$h(x)=e^{2x}+x^3$. Find $(h^{-1})'(1)$.

Question

Let $h:\mathbb{R}\to\mathbb{R}$ be a function, $h(x)=e^{2x}+x^3$.

Find $(h^{-1})'(1)$.

First thing I did was find $h'(x)$:

$h'(x)=2e^{2x}+3x^{2}$

And now I'm so lost, because I know that $(h^{-1})'(1)=\frac{1}{(h'(h^{-1})'(1))}$ but I don't know how to find $(h^{-1})'(1)$. I'm having real trouble with these kind of problems, and I always get stuck at that part.

Answer 1

That should be $$(h^{-1})'(1) = \frac{1}{h'(h^{-1}(1))}$$ So you need to find $h^{-1}(1)$, i.e. $x$ such that $h(x) = 1$.

Hint: It's easy to guess. Try some small integers.

Answer 2

hint

$$h(0)=e^0+0=1$$

$$\implies h^{-1}(1)=\color{red}{0}$$

$$(h^{-1})'(1)=\frac{1}{h'(\color{red}{0})}$$

$$h'(x)=2e^{2x}+3x^2$$

I am sure you can finish it.

Answer 3

$$ h(x) = e^{2x}+x^3 $$

has inverse because $h'(x) = 2e^{2x}+3x^2 > 0 \ \ \forall x\in \mathbb{R}$ then

$$ h^{-1}(h(x)) = x\Rightarrow \left(h^{-1}(h(x))\right)' = \frac{1}{h'(x)} = \frac{1}{2e^{2x}+3x^2} $$

and

$$ h(0) = 1\Rightarrow \left(h^{-1}(1)\right)'=\frac 12 $$

## DATA LINES
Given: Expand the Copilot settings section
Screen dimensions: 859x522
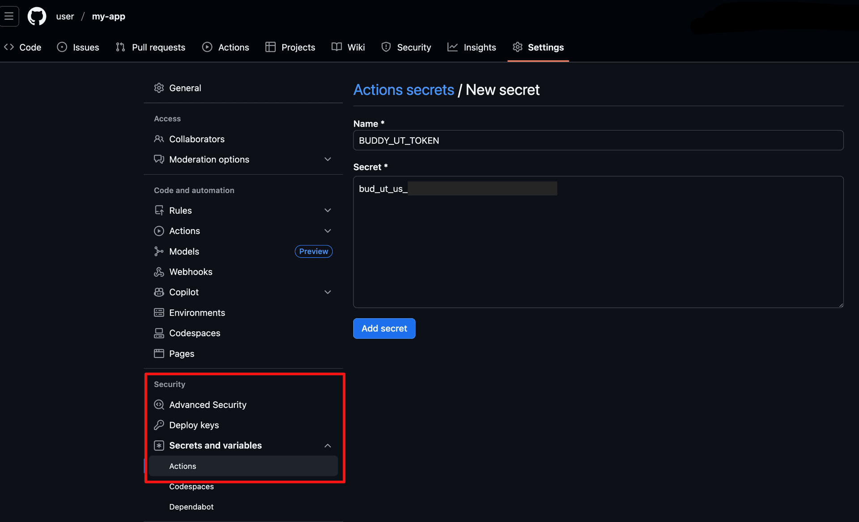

## PROBLEM DESCRIPTION
In the inverse-derivative thread, list the label at the top of each post. The data were gathered from a separate source.

## SOLUTION TO THE PROBLEM
Question, Answer 1, Answer 2, Answer 3